Au terme du forum, les intervenants ont alerté sur le risque de transformer la dépendance aux énergies fossiles importées en une dépendance technologique. D’où la priorité de structurer de nouvelles filières industrielles liées à la transition énergétique et particulièrement aux équipements, aux technologies de stockage et à l’hydrogène vert.
Le Cadre Juridique dédié aux énergies renouvelables
Pour l’industriel, la transition électrique n’est pas uniquement un sujet technique ou financier, il s’agit aussi de savoir dans quel cadre juridique il peut sécuriser ses choix, les chiffrer, les prouver et les défendre.

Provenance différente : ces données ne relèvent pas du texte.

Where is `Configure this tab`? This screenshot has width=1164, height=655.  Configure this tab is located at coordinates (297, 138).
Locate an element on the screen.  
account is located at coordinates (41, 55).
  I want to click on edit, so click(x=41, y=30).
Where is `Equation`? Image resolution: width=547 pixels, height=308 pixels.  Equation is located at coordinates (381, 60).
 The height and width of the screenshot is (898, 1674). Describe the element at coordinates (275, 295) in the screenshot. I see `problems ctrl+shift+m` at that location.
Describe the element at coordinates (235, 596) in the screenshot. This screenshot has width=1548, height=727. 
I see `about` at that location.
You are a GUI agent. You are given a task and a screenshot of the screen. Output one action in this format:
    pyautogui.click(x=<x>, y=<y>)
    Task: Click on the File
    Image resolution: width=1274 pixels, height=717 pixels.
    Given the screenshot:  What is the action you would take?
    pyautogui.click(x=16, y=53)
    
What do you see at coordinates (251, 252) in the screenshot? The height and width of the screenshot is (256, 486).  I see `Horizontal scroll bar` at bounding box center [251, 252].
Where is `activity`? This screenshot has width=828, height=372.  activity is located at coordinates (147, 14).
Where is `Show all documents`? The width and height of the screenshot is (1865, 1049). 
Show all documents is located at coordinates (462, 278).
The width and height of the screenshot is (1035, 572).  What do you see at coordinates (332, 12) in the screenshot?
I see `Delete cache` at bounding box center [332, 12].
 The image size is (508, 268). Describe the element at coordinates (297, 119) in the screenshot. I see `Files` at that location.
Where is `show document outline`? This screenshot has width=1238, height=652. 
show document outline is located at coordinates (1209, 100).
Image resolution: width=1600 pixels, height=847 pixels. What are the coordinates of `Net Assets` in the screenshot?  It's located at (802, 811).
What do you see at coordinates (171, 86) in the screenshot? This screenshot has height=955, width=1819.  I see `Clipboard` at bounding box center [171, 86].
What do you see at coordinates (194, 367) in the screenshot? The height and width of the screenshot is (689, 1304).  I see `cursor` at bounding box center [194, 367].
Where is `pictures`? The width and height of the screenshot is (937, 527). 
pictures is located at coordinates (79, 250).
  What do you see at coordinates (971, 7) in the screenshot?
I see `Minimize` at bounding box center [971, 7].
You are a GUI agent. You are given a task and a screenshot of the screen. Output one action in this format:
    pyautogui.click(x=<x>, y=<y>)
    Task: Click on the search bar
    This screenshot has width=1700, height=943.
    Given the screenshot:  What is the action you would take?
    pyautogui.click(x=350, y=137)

A ce niveau, le Maroc a mis en place deux lois pour encadrer cette transition :
– La loi 13-09, promulguée en 2010 (B.O. n°5822), établit le cadre juridique de la production d’électricité à partir de sources d’énergies renouvelables par des acteurs privés. Elle permet de développer des projets, de vendre l’électricité produite à des consommateurs ou à l’ONEE.
– La loi 82-21, promulguée en 2023 (B.O n°7400), relative au cadre de l’autoproduction électrique au Maroc. Elle permet à toute personne physique ou morale, entité publique ou privée, de produire, stocker et autoconsommer son énergie, notamment renouvelable, avec la possibilité de vendre jusqu’à 20% du surplus.
Quatre décrets d’application sont attendus :
– Le 1er, qui vient d’être publié en mars 2026, concerne les procédures à suivre selon le régime applicable à chaque type d’installation : déclaration, autorisation ou demande d’accord auprès du gestionnaire de réseau.
– Le second décret encadrera la gestion des excédents de production.
– Le 3è régira les modalités de stockage de l’électricité.
– Le 4è décret portera sur l’écrêtement, un mécanisme permettant d’ajuster la production électrique en fonction de la demande.
Un certificat d’origine est désormais requis pour justifier la provenance verte de l’électricité produite.
Un registre national des certificats d’origine verte
Le ministère de la Transition énergétique et du Développement durable vient de lancer un appel à manifestation d’intérêt pour la réalisation d’un Registre national de certificat d’origine verte. Ce certificat permet aux entreprises d’attester du caractère durable de leurs produits, notamment dans le cadre des échanges internationaux, et d’éviter certaines taxes environnementales, comme la taxe carbone (MACF/CBAM) aux frontières de l’Europe. La finalisation de ce projet permettra au ministère de procéder à l’émission de ces certificats. En effet, le décret 2.24.761, entré en vigueur en novembre 2025, stipule que les demandes devront être soumises via une plateforme numérique mise en place par l’autorité gouvernementale en charge de la transition énergétique.